REQUIREMENTS ▸ Reproduce every one of these records verbatim, leaving out the pictures.

DATASET ▸
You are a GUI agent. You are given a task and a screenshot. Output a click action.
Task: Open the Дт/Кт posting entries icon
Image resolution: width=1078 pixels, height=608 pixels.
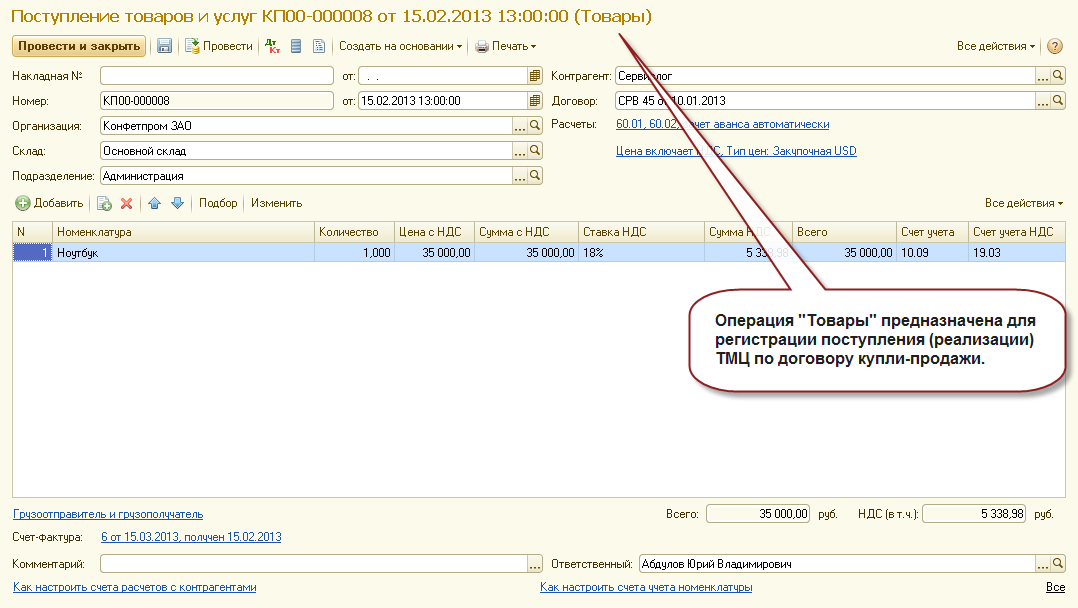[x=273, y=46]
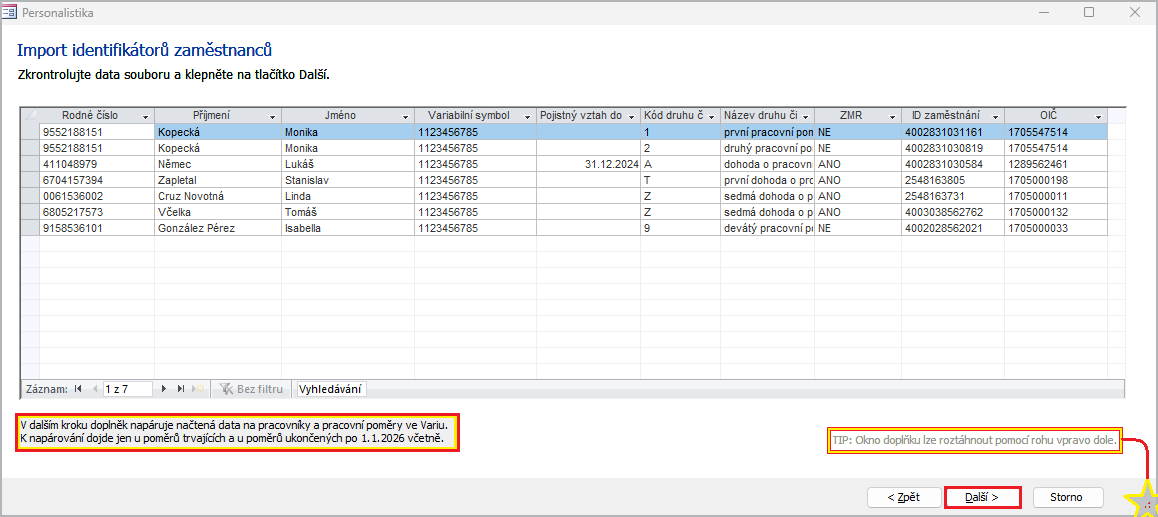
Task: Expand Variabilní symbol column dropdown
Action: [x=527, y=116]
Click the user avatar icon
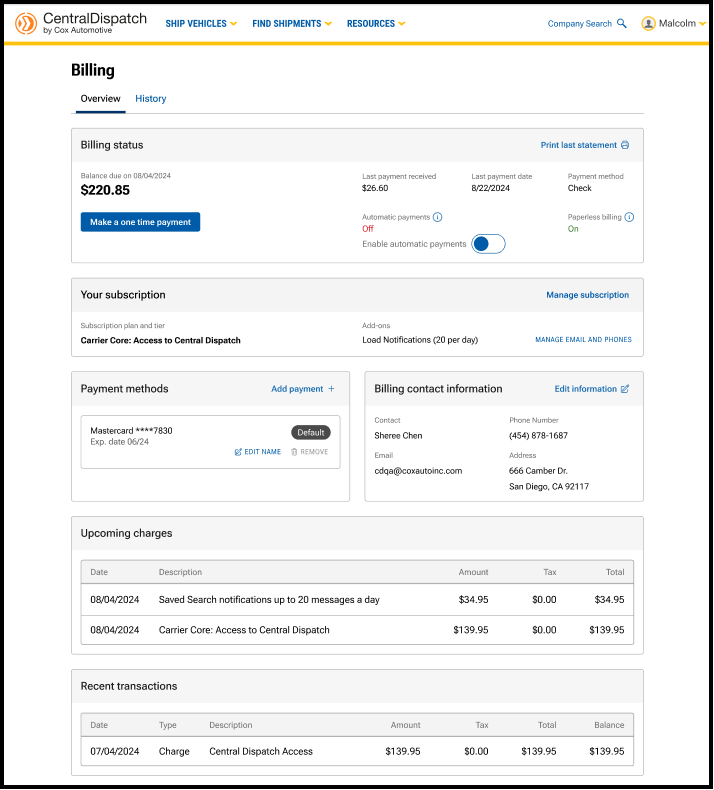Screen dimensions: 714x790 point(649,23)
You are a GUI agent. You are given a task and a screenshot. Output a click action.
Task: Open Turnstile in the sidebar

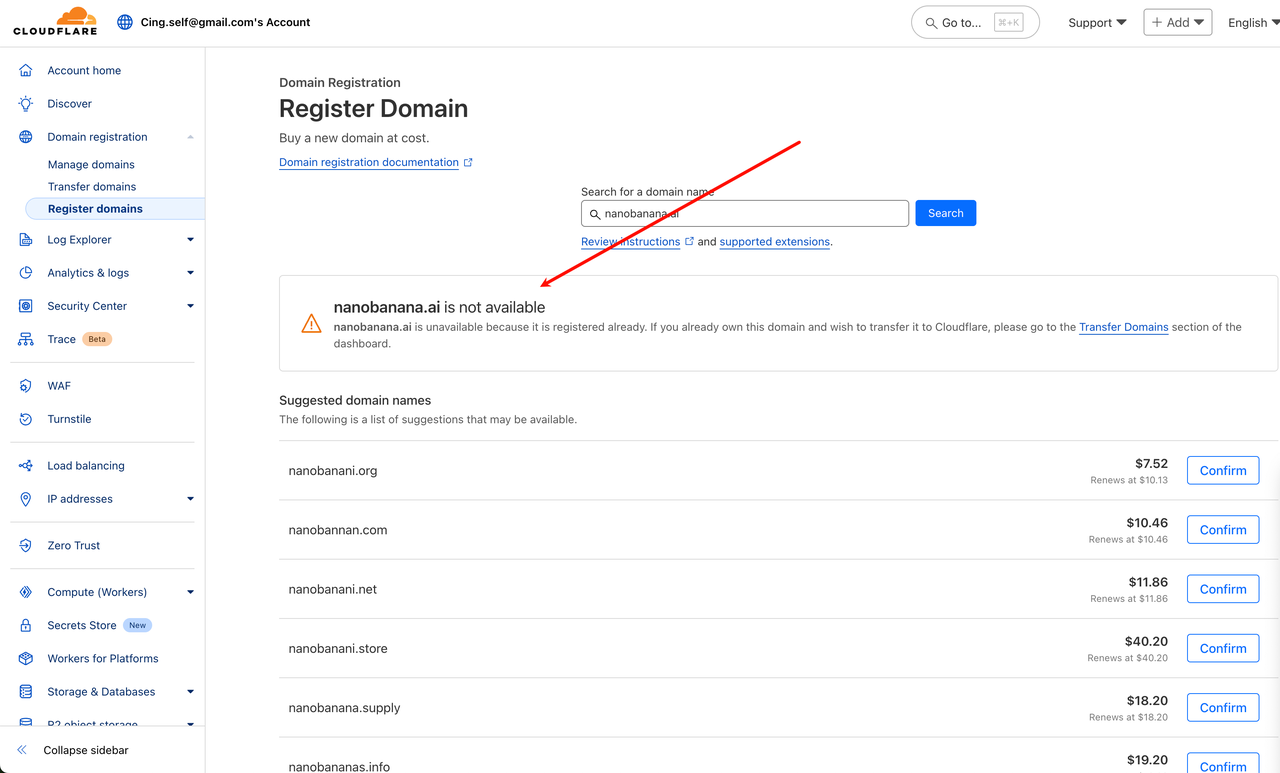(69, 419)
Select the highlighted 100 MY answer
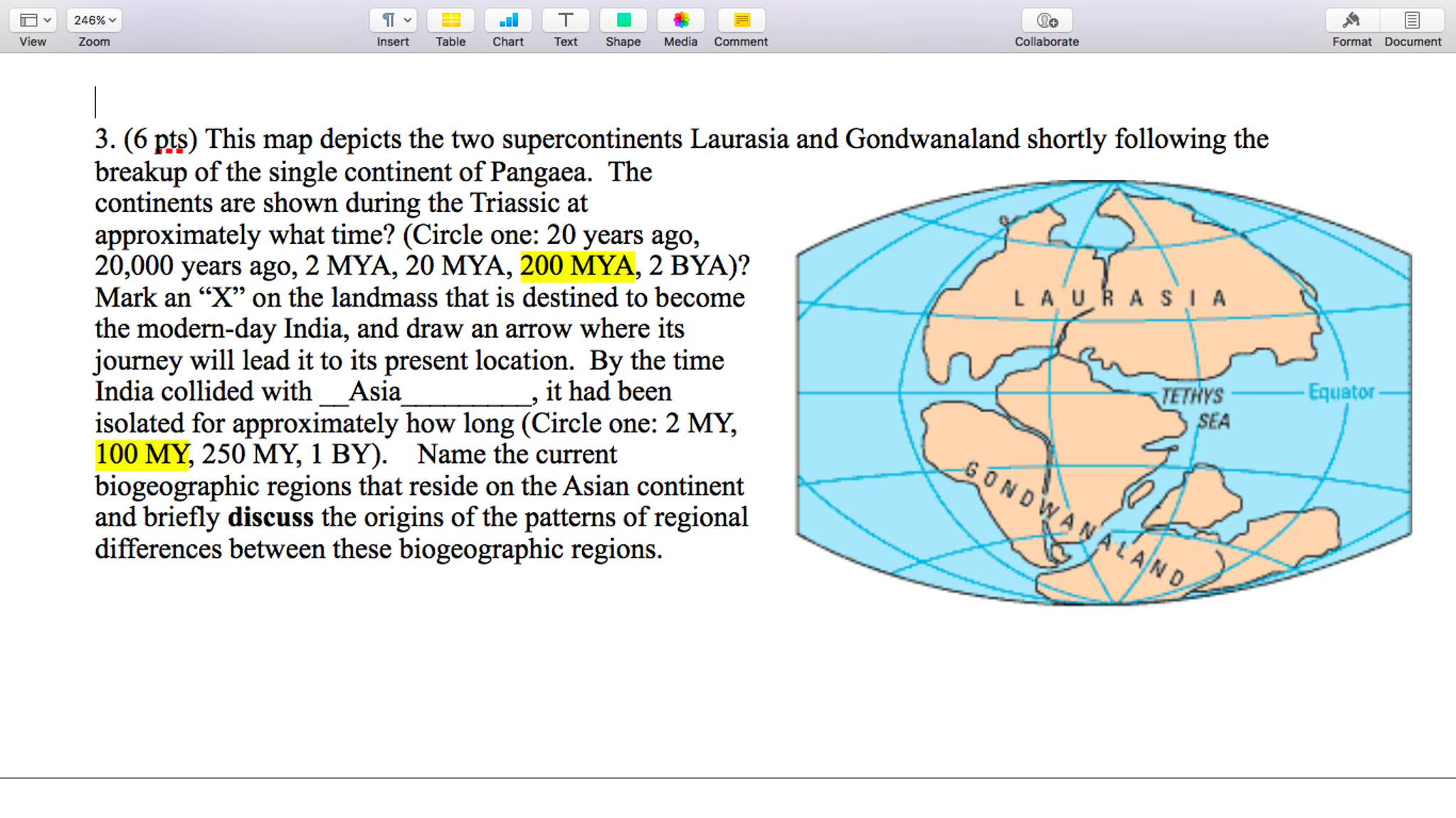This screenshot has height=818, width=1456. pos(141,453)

EXERCISE SOLUTION ▸
You are a GUI agent. You are given a task and a screenshot. Output a click action.
Task: Open the Дт/Кт posting entries icon
Image resolution: width=1078 pixels, height=608 pixels.
[x=273, y=46]
Task: Expand Variabilní symbol column dropdown
Action: [x=527, y=116]
Click the user avatar icon
Screen dimensions: 714x790 point(649,23)
You are a GUI agent. You are given a task and a screenshot. Output a click action.
Task: Open Turnstile in the sidebar

(69, 419)
Select the highlighted 100 MY answer
This screenshot has height=818, width=1456. pos(141,453)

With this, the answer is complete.